He will contest just his fourth tournament of the year this week in Madrid having reached the final on home soil in Belgrade last weekend.
"Of course I have never experienced anything similar to what I experienced at the beginning of the year, and I did not know how that's going to affect me," he said, admitting some mental scars remain.
"I still have to deal with it to some extent. It's not as powerful that it was in the first two, three months of the year.
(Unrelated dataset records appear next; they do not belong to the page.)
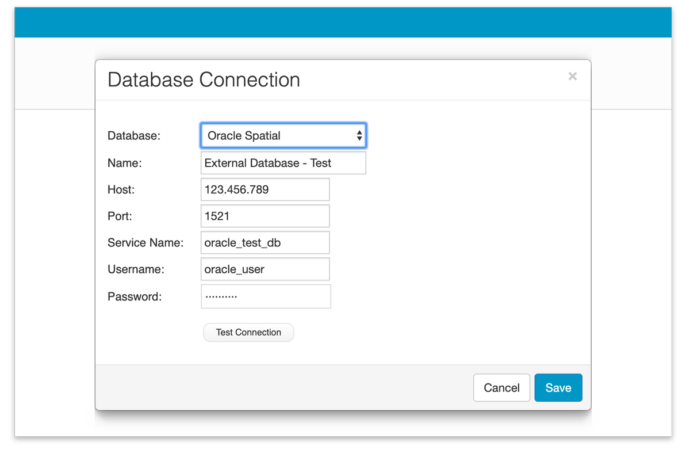The image size is (690, 453).
Task: Click the Database Connection dialog title
Action: coord(203,80)
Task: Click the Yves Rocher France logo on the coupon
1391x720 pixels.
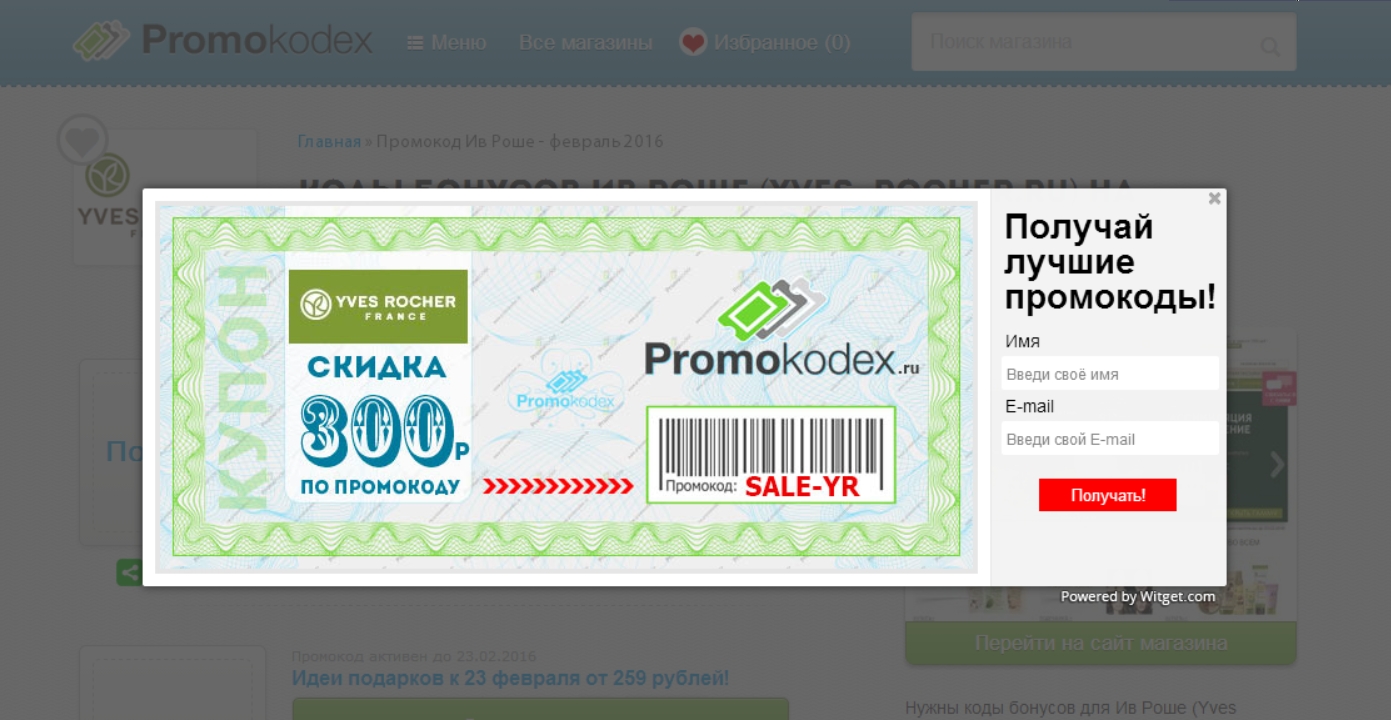Action: (x=378, y=306)
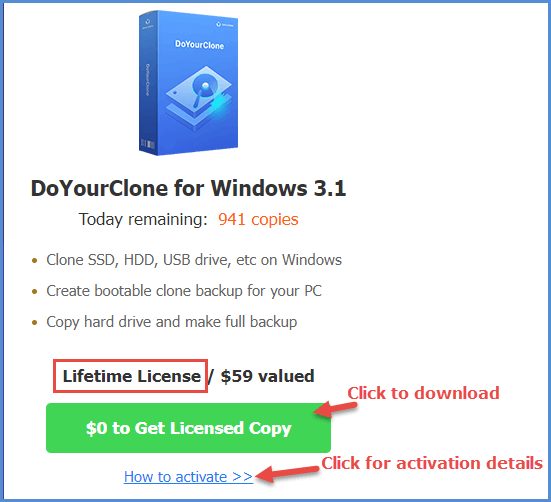Click the $0 to Get Licensed Copy button
This screenshot has height=502, width=551.
188,428
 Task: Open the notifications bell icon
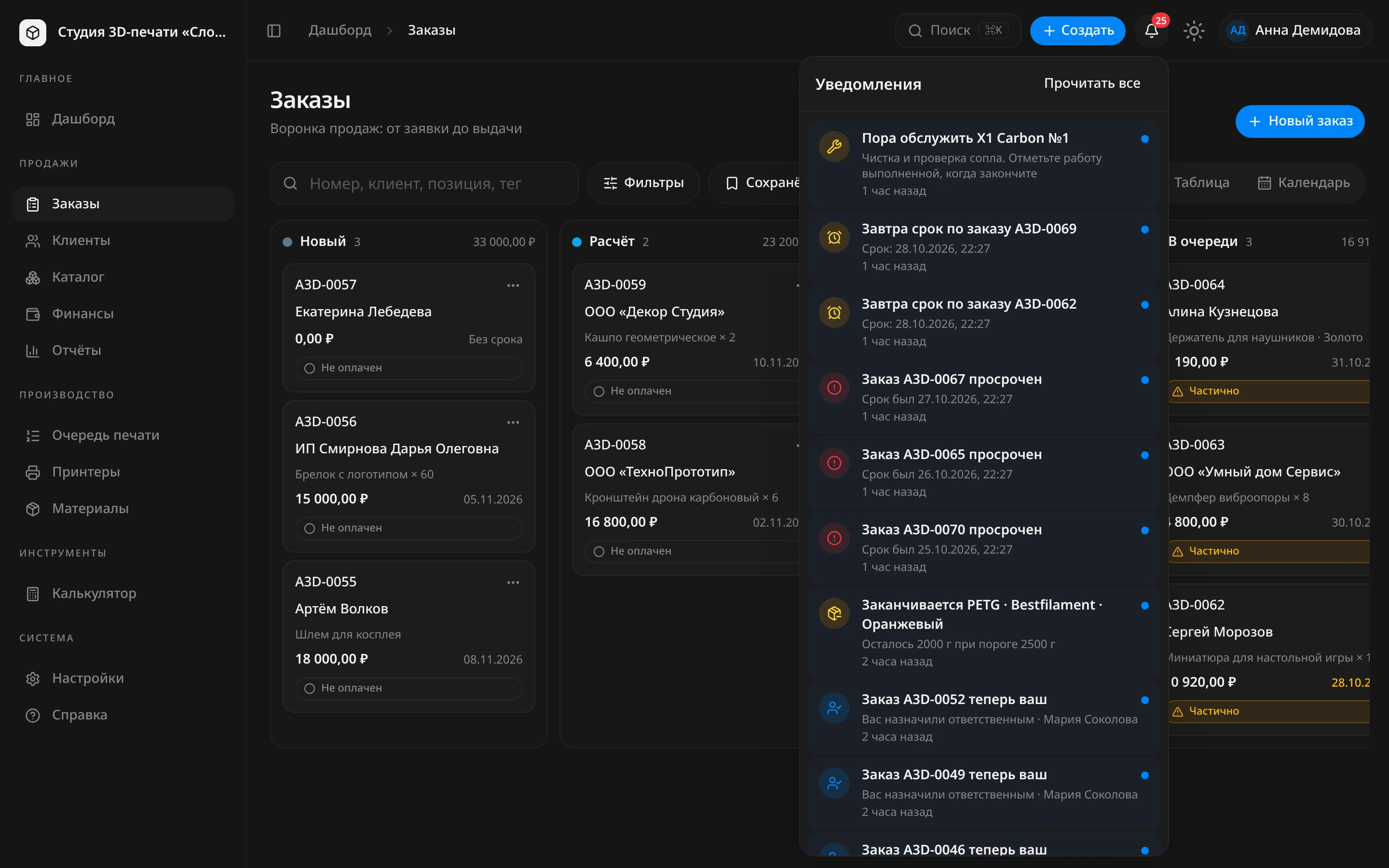(1151, 30)
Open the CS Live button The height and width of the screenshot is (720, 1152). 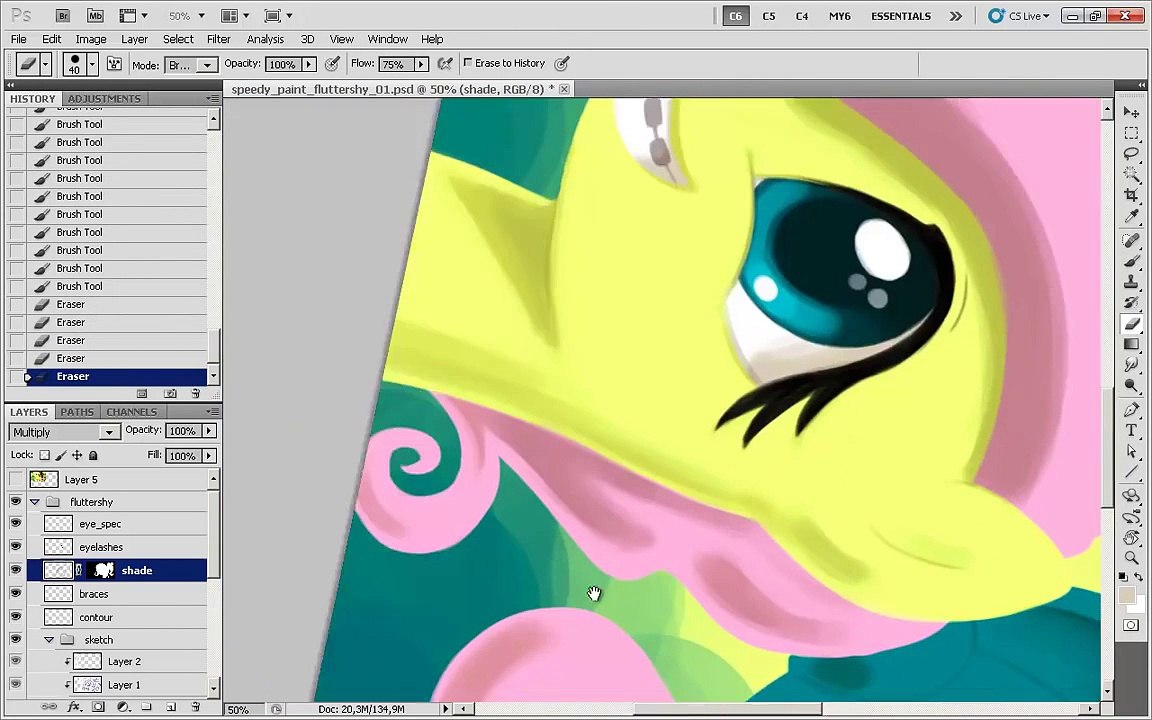click(1020, 15)
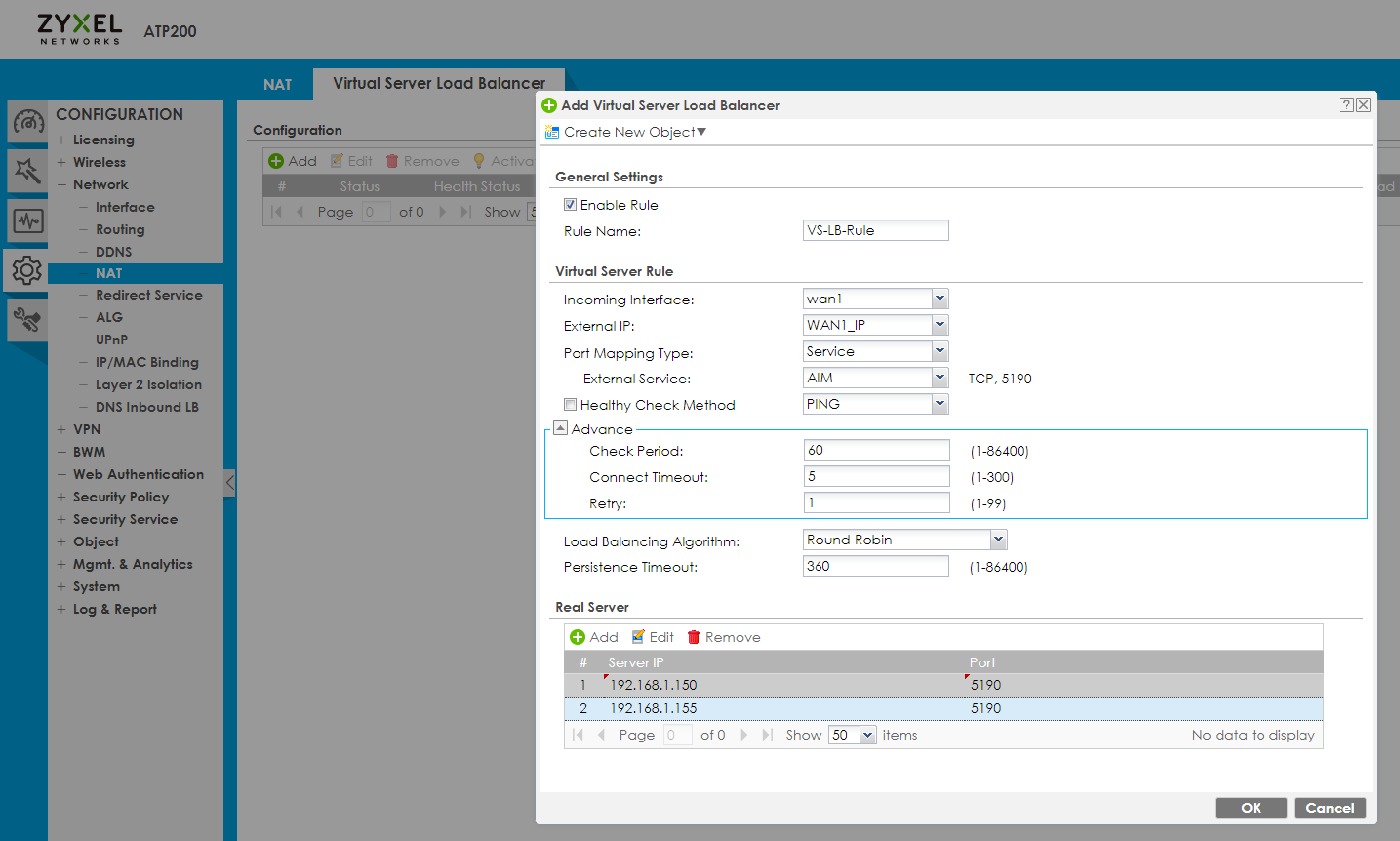Cancel the Add Virtual Server dialog
The height and width of the screenshot is (841, 1400).
coord(1329,807)

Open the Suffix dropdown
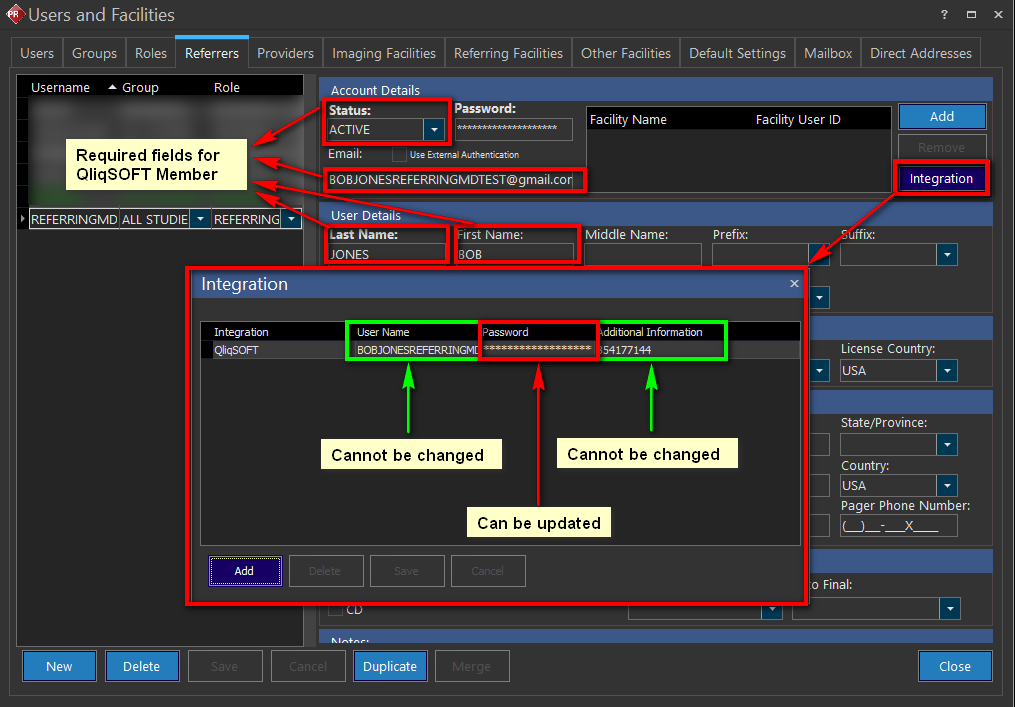pyautogui.click(x=947, y=255)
I feel like the more I play, the more I'm in this environment, the more comfortable I feel.
"I'm happy that I'm back on track in terms of being able to play in tournaments and having clarity in terms of schedule.
"So hopefully I will be able to get the best out of myself, particularly in grand slams."
Becker was convicted of four charges under Britain's Insolvency Act in April, including failing to disclose, concealing and removing significant assets following a bankruptcy trial.
The six-times grand slam champion was found guilty of transferring money to his ex-wife Barbara and estranged wife Sharlely after his 2017 bankruptcy.
"It is notable you have not shown remorse or acceptance of your guilt," judge Deborah Taylor told him on Friday as she sentenced the two-time Australian Open champion at London's Southwark Crown Court.
"While I accept the humiliation you have felt as a result of these proceedings, you have shown no humility."
The judge said Becker would serve half his sentence behind bars and the remainder on licence.